> [DIRECTIONS]: In the article on testicular cancer, for men in what age range is it now the commonest cancer?
─── DOCUMENT TEXT ───
The bad news about testicular cancer is that it is on the increase, particularly among men in their twenties. The good news is that, unlike other adult cancers, it is curable in over 90 per cent of cases - even when the disease has spread.

"I hesitate to use the word cure in terms of cancer," says Stan Kaye, professor of the CRC Department of Medical Oncology at Glasgow University. "But there are now thousands of young men who have been treated successfully for testicular cancer and who, 20 years later, show no sign of any recurrence."

Although rare at the beginning of the century, the incidence of testicular cancer has risen markedly in the last 20-30 years, especially among younger men. It is now the commonest cancer among men aged 20 to 34, with about 1,500 to 2,000 new cases a year.

"We do not know for sure, but it may be this rise is related to an environmental factor such as excess oestrogens, which may affect the foetus growing in the womb," says Professor Kaye.

Testicular cancer is thought to be triggered by something going wrong during foetal development, which would explain why it is sometimes associated with other problems of the male reproductive system - low sperm counts, infertility in men and undescended testicles in boys.

"We think there is another trigger for the cancer 15 to 20 years later, but we do not know what it is. Again, it could be something to do with 20th century living," he adds.

The disease is one of the few cancers to be related to higher social class and is occasionally hereditary. However, Professor Kaye points out that testicular cancer cannot be caused by tight underpants, taking exercise or being kicked - all common myths. "And studies linking it with vasectomy have not held up."

There are two types of testicular cancer. Seminoma, occurs in men in their 30s and 40s and is easier to treat. The second, teratoma, occurs mainly in younger men. Teratoma spreads quite early on in the disease, to the lungs, lymph, abdomen, liver and brain.Thirty years ago it was usually fatal. Today, for the majority of patients, the outlook is very good indeed.
─── AVAILABLE DATA ───
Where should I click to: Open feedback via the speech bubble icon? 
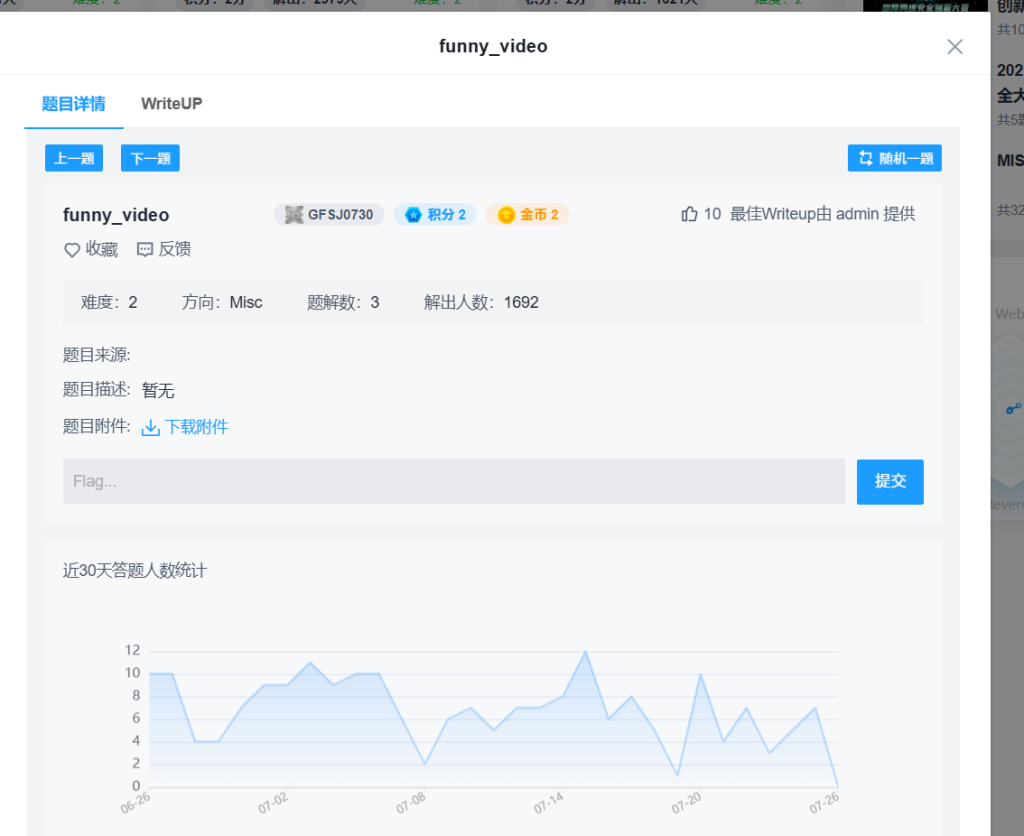coord(145,250)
───
> [TASK SOLUTION]: Men aged 20 to 34.